— DOCUMENT SECTION —

===============

9.4 - Multiple Testing with Count Data

Printer-friendly versionPrinter-friendly version

Multiple Testing

Another problem with RNA-seq data has to do with multiple testing. Multiple testing adjustments all assume that if the null hypothesis is true then the p-values will be uniform. If you recall, we discussed this earlier.

This does not happen when you have count data unless you have a many, many samples or very high counts. Then things seem to average out based on the central limit theorem and look more continuous.

Here are the p-values from all of the genes from a study of gene expression in liver and kidney, using Fisher's exact test to compare two samples.  The weird peaks are due to the low expressing genes that have only a few possible p-values.  The peak at p=1.0 is due to the fact that no matter how many total reads there are for a feature, there is a finite probability of obtaining p=1.0 so that the p-values begin to pile up at this point - especially if there are many tests with very few reads and not much differential expression.

non-uniformity

As discussed in the section on preprocessing, we should filter out (remove) genes with fewer than 10 reads in total.  Below are the p-values after we have filtered out genes that have fewer than 10 reads per feature. We still have a peak at p=1.0 (and this is really at p=1.0, not the bin from 0.95 to 1.0) for the comparison of liver samples, in which there is no differential expression. There is also a small peak at p=1.0 for the comparison of liver and kidney samples, but it is obscured because there is a lot of differential expression.  Note that with continuous data such as microarray intensity data, there should never be a peak near p=1.0, and p-values should also never be 1.0 (although it could occur due to round-off error).

===============

— REQUIRED ACTION 1 —
Write out the passage on multiple testing with count data from "Printer-friendly versionPrinter-friendly version" to "discussed this earlier.", word for word.
— REQUIRED ACTION 2 —
Continue the page on multiple testing with count data, starting right after its last sentence.

— INFORMATION SHOWN —
===============

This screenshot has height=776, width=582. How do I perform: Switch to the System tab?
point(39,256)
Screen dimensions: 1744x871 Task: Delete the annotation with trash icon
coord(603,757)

===============

— EXERCISE RESULT 1 —
Printer-friendly versionPrinter-friendly version

Multiple Testing

Another problem with RNA-seq data has to do with multiple testing. Multiple testing adjustments all assume that if the null hypothesis is true then the p-values will be uniform. If you recall, we discussed this earlier.

— EXERCISE RESULT 2 —
plot of p-values

 

simulated plot of p-values with continuous data

Here are some simulated data to show this again. The first plot is simulated data which mimics what you might obtain in a microarray study.The data are continuous and were analysed using a two-sample t-test.  The blue p-values came from features that were simulated to have no difference in the means, i.e. they were all null. The red were simulated to have a difference in means.

The blue p-values are not completely flat, although statistical theory states that they should be.  This is stochastic variability - the slight ups and downs will be in different places in different samples, and will flatten out if there are lots of features. Most of the red p-values are skewed towards p = 0 where they should be, as this was a test with high power. There is a thin layer of spread crossed the remaining bins, because even with high power there is some probability of a large p-value.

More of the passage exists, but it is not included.